OBJECTIVE: This study aimed to evaluate kidney function in a group of patients with AF who received aspirin compared with a group that received warfarin.
METHODS: This retrospective study examined 360 AF patients treated at Phrapokklao Hospital, who were divided into 2 groups comprising 1 group of 24 patients who received aspirin and another group of 336 patients who received warfarin. To assess the renal function of the patients during a 1-year period of receiving the drug, the glomerular filtration rate (GFR) utilizing the dependent t-test and independent t-test were used, while various factors were analyzed using logistic regression.

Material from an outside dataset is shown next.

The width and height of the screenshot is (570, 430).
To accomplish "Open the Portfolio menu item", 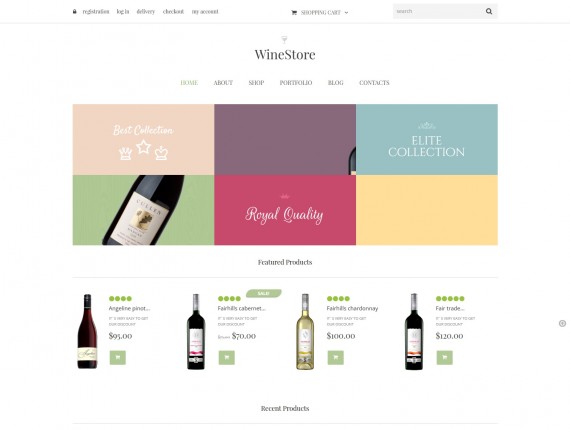I will click(296, 83).
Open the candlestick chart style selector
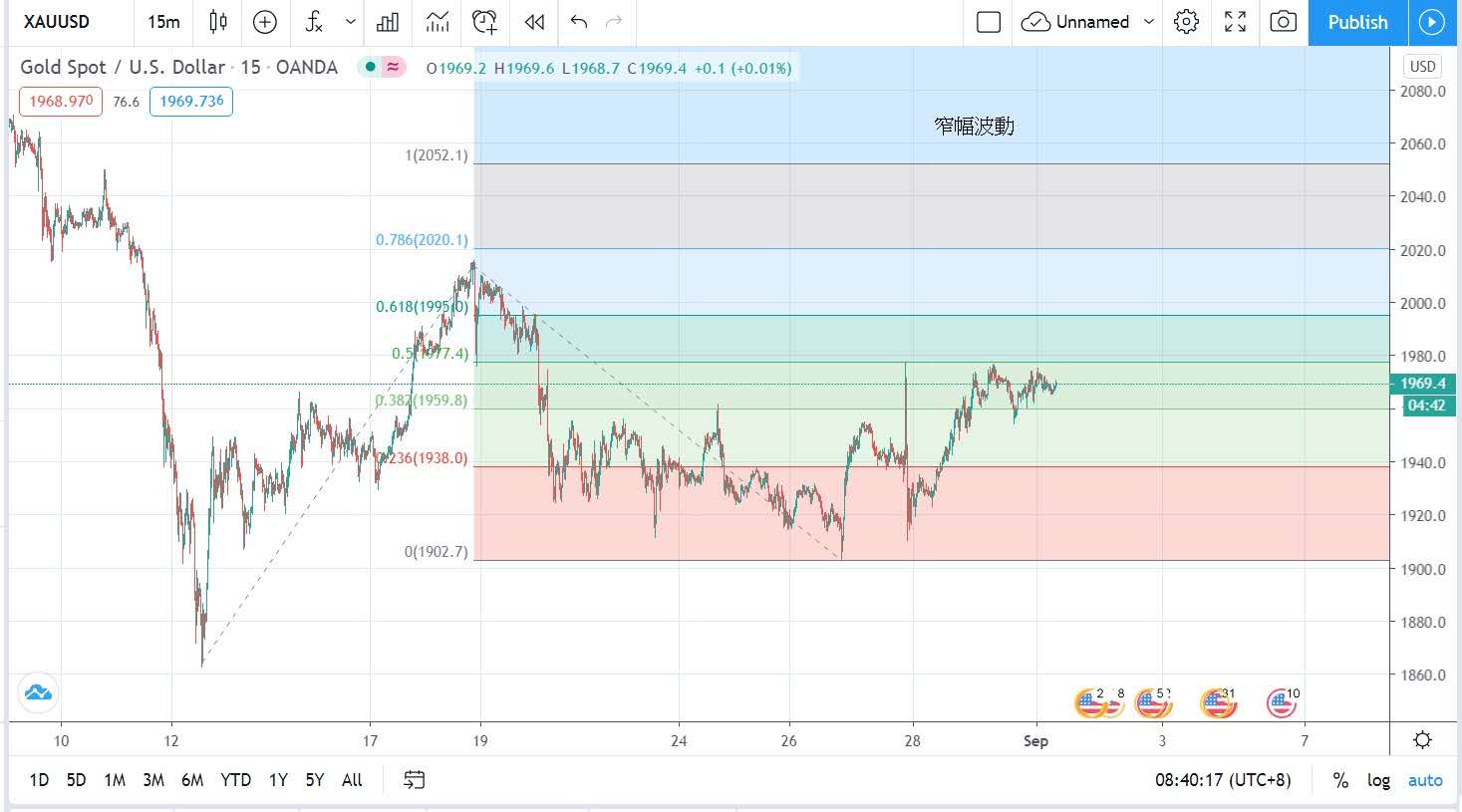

RESULTS: In a 1-year period, the mean GFR of the patients in the warfarin group increased by 3.9 ml/min/1.73m² (95%CI 2.87-4.96) compared to the aspirin group, which decreased by 8.0 ml/min/1.73m² (95%CI (-10.30)-(-5.72)). The percentage change in GFR of the warfarin group increased by 11.9% (95%CI 7.98-15.87) more than the aspirin group (p<0.001). When using logistic regression for univariate analysis and multivariate analysis, it was found that the aspirin group had a 10% chance of a decrease in GFR compared to patients receiving warfarin with a crude odds ratio=14.33, p<0.001, 95%CI 5.84-35.16 and adjusted odds ratio=149.9, p=0.003, 95%CI 5.70-3,940.05.
CONCLUSION: In a 1-year period, AF patients who received aspirin were 10 percent or more likely to experience deterioration in kidney function compared with patients who received warfarin.